Szanowni panowie:
Bo tam pierdolicie kurwa a trzeba to w końcu rozstrzygnąć…
Kto jest największym boge p*lskiego neta ?
Tak! wiadomka że prorok T100 ( panie świeć nad jego duszą )
NO ala kurwa… moment.
Liryczny Wandal jak dla mnie no kurwa… Pokazuje hardo ryja i udeża w centrum obłudy polaczkowości JANA PAWULONA PAWULOWSKIEGO.
Z koleji T100 ( panie świeć nad jego duszą ) wbija sie jakotako w merytoryke polaczkowości ale nie jedzie hardo po papieszu.
Wandal ma plus 100pkt. bo pokazal ryja. Ale to wlaśnie sprawiło że imba szybko spadła przez co minus 50pkt do rozpoznawalności wśród normiaków=total ból dupy socers.
T100 ( panie świeć nad jego duszą ) nie pokazał ryja ( przez co nadawał dłużej ) i wygląda na to że był to przemyślany zabieg by ból dupy scores udeżyło o sufit normiaków.
Tak czy inaczej obydwa typy są kozakami.
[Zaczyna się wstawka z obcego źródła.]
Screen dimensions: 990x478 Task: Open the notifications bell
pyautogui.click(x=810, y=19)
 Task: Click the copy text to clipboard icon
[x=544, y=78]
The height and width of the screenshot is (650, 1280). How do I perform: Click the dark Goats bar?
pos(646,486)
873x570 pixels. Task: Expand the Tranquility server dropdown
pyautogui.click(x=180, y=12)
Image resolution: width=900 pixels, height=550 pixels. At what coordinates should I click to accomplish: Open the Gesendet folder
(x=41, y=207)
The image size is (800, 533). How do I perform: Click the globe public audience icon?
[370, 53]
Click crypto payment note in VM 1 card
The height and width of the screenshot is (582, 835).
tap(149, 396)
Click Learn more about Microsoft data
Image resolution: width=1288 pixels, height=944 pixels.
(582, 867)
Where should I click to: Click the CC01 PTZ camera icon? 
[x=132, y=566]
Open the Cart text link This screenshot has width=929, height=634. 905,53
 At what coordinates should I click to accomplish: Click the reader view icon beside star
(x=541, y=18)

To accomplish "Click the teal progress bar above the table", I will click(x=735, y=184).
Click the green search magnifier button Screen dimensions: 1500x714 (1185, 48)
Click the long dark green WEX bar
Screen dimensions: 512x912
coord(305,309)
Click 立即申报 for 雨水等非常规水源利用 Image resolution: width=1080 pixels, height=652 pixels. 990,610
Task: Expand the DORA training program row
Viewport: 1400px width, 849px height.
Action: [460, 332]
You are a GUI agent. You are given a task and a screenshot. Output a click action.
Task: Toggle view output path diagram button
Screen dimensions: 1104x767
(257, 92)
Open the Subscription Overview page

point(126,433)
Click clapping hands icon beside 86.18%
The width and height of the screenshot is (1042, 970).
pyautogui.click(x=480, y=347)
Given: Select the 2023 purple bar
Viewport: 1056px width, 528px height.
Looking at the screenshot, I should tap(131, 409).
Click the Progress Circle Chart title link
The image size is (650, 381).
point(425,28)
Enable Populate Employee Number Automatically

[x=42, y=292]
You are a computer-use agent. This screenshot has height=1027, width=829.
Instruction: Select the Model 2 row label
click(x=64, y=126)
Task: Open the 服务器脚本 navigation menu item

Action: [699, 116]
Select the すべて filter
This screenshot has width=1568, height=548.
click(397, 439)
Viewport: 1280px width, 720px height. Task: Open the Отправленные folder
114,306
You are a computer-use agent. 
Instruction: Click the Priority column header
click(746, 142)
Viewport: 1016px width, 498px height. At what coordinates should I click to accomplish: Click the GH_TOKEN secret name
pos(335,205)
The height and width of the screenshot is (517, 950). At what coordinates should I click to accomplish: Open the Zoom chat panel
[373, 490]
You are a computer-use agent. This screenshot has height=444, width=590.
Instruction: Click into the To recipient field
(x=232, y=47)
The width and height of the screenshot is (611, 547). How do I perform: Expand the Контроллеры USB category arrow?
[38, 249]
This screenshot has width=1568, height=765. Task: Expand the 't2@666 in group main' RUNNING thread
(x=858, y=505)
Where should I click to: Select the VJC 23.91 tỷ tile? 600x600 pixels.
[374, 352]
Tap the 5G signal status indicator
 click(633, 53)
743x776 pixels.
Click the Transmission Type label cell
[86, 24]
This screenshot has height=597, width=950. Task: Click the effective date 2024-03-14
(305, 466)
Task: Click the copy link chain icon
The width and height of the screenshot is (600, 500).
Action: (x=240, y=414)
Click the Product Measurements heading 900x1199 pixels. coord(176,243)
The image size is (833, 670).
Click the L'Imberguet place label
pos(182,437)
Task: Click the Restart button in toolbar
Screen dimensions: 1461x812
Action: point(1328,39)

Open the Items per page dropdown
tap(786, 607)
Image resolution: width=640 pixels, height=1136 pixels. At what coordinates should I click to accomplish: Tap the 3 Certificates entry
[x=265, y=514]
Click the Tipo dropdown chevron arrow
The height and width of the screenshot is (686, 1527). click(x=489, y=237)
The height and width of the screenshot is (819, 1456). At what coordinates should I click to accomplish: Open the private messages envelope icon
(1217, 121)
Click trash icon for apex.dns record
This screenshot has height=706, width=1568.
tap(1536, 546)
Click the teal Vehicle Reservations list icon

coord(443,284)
To raczej błąd logiczny by porównywać który z bohterów klasy "S" jest lepszy nie? To pierdolenie co wygra w kolizji: niezatrzymywalny obiekt kontra nieporuszalny obiekt.
Wartym nadmienienia jest oczywiście szanowny Pan sto-noga. Pokazuje ryja jedzie po polaczkach, polityce, policji, jedzie po kaczynskim..ale czy należy do klasy bohaterów mitycznej "S"?